▶ Material shown

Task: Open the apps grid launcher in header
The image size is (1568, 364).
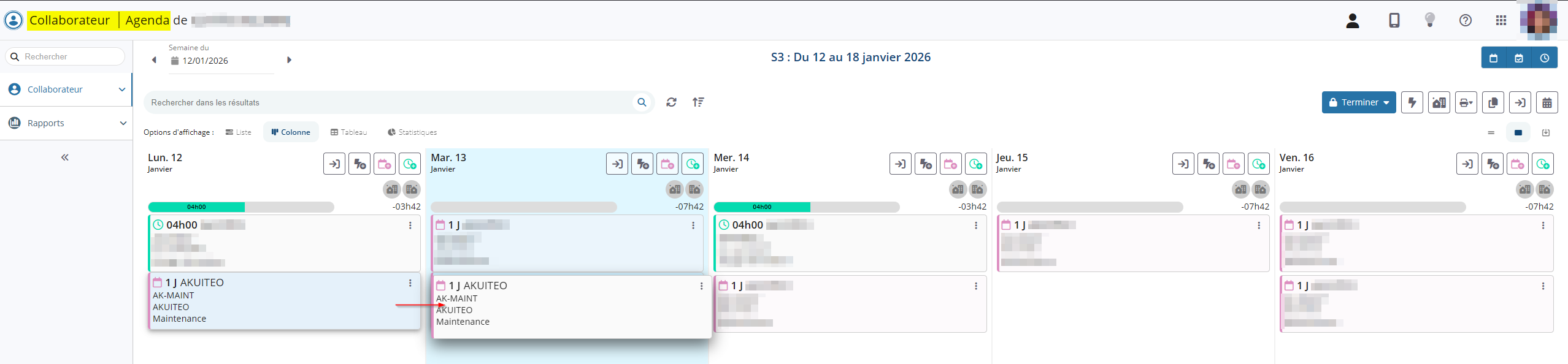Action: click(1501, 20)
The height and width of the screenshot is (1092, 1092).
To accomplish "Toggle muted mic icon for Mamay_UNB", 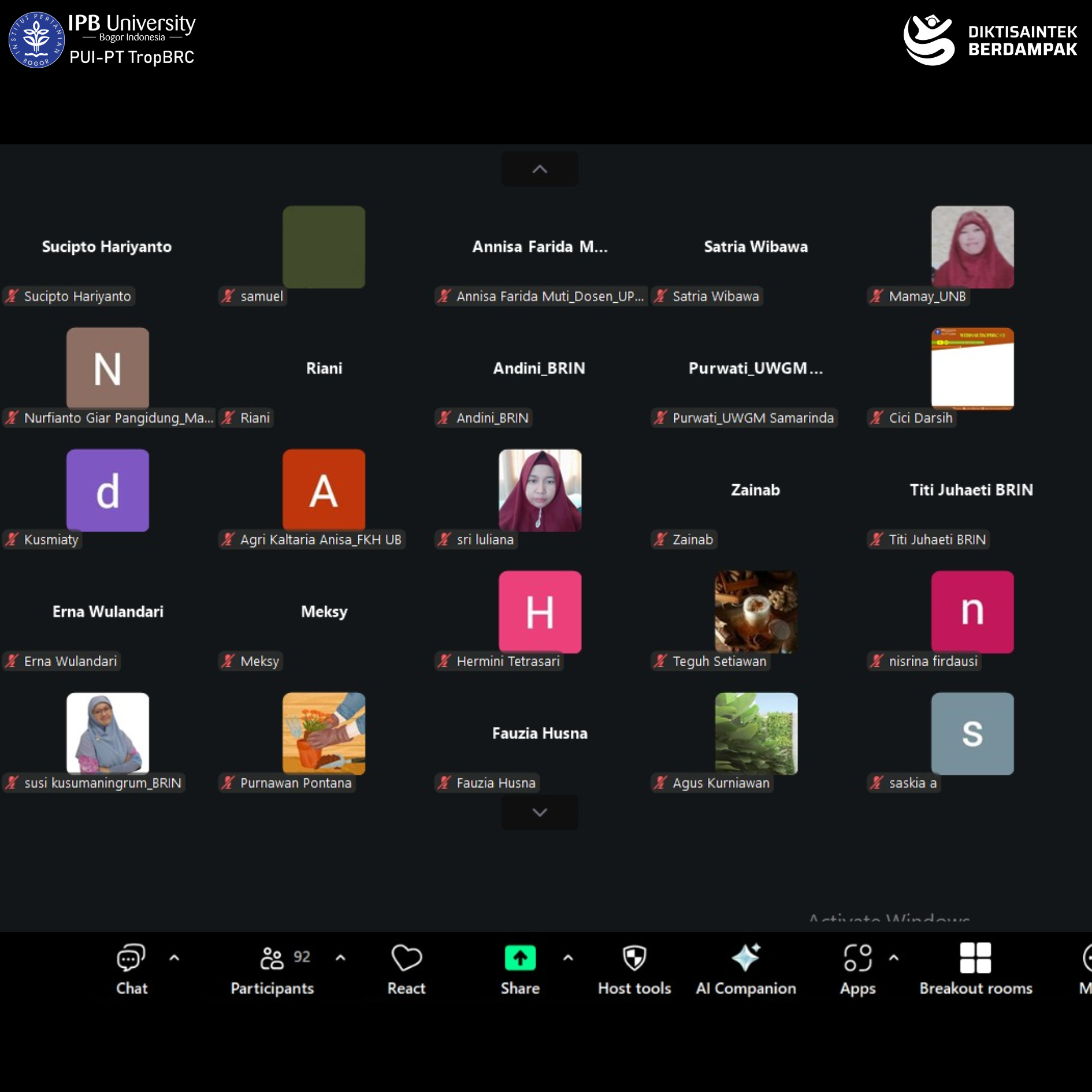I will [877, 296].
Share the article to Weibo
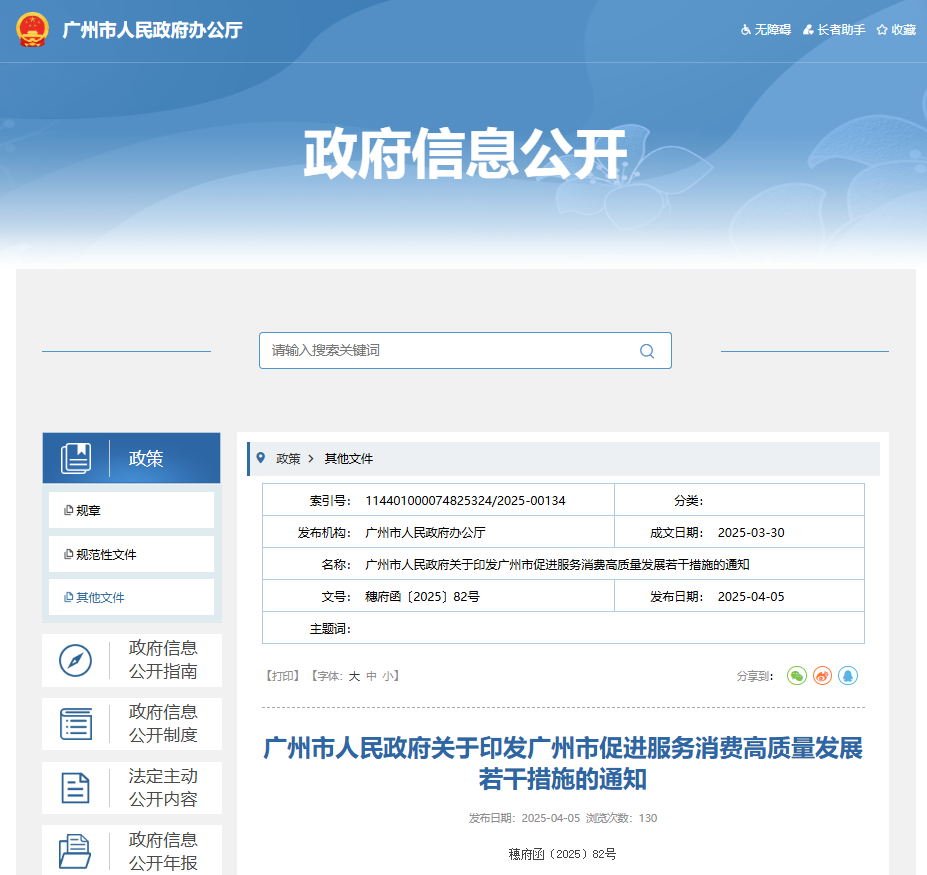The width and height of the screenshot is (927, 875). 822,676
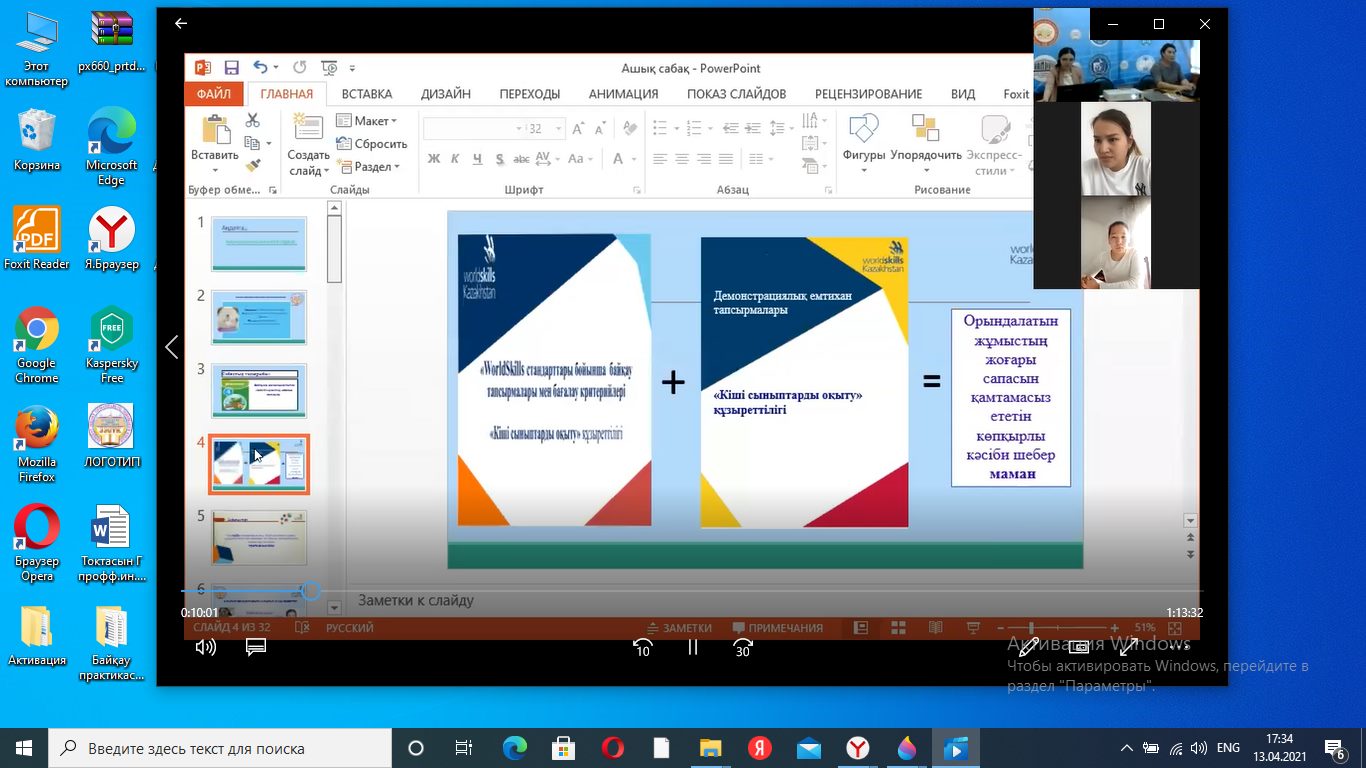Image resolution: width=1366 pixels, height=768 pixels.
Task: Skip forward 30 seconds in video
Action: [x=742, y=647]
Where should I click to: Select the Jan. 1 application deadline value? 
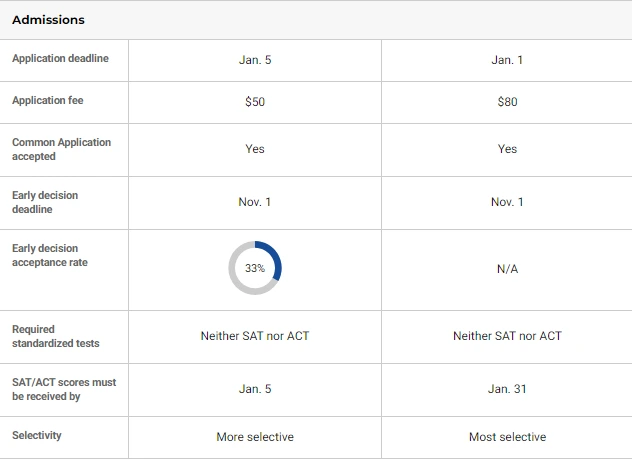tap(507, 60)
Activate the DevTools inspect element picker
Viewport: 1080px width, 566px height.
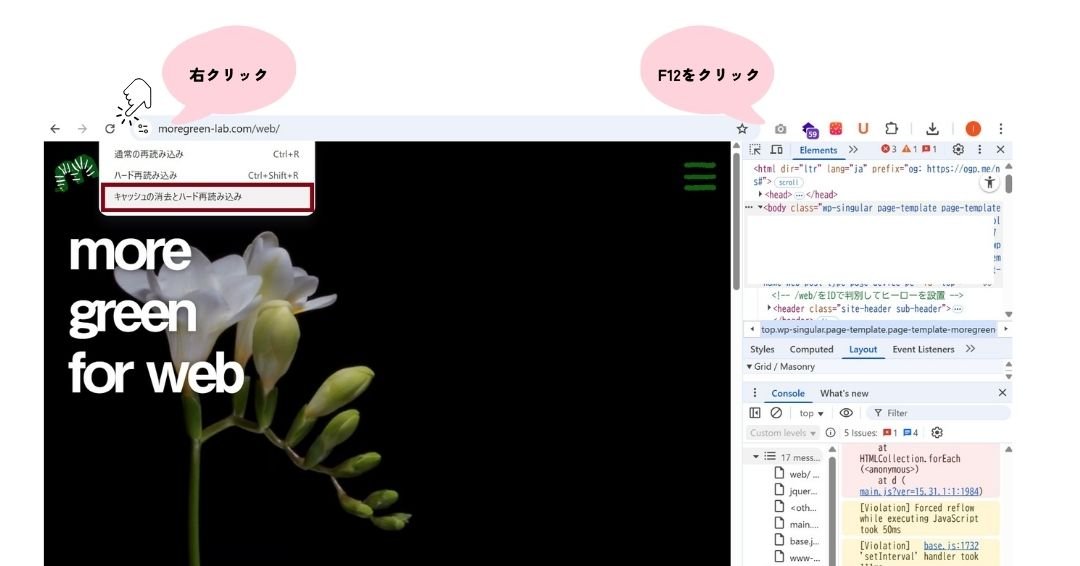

▶ Problem to solve
The required output is every line from the one containing "Activate the DevTools inspect element picker" through the last line of the records, inclusive, reproduced exactly and without pictures.

▶ Expected output
Activate the DevTools inspect element picker
Viewport: 1080px width, 566px height.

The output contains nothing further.